Varieties of Humanism: Roddenberry's Star Trek

Published on July 2, 2010

Chris Armstrong at Grateful to the Dead points readers to an article on Gene Roddenberry's humanism. Armstrong writes: The late Stanley Grenz used to make a distinction between the “modernism” of the original Star Trek series and the “postmodernism” of Star Trek: The Next Generation. 

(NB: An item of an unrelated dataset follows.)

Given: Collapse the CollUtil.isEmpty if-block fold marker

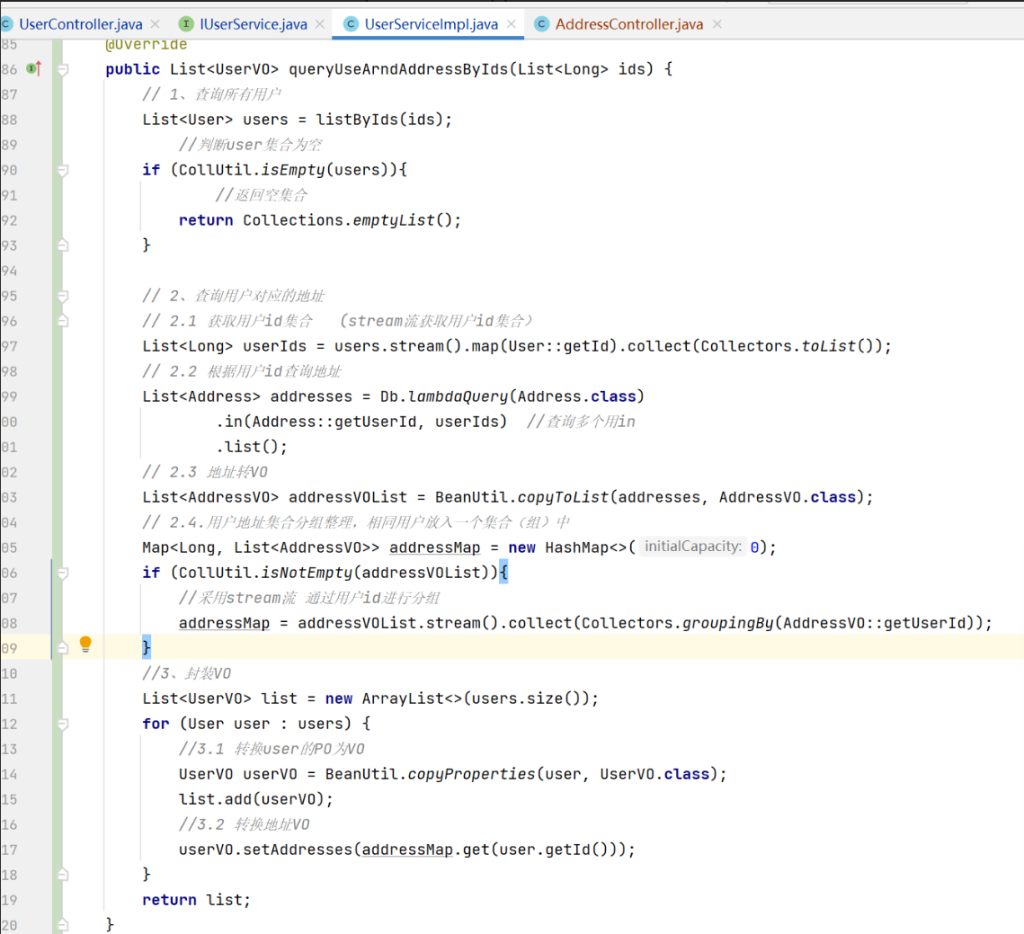Looking at the screenshot, I should pos(62,170).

Chris Armstrong at Grateful to the Dead points readers to an article on Gene Roddenberry’s humanism. Armstrong writes:

The late Stanley Grenz used to make a distinction between the “modernism” of the original Star Trek series and the “postmodernism” of Star Trek: The Next Generation. (Here‘s one take on that distinction.) In the original series, the Vulcan Spock, though frequently ribbed for allowing a few cracks to show in his rational exterior, was a powerful, in-control character who got the others out of many a jam through rational deduction. In Next Generation, the android Data, though physically and intellectually powerful, spent many episodes playing the unintentional buffoon and trying to get in touch with what it meant to truly be human–emotions, sense of humor, and all.

Grenz suggested that this difference between Spock on the original series and Data on Next Generation represented a shift in the valuation of human reason from modernity to postmodernity–from the implicit modernist faith in the omnicompetence of reason to the postmodern repudiation of reason as ultimate solver of all problems.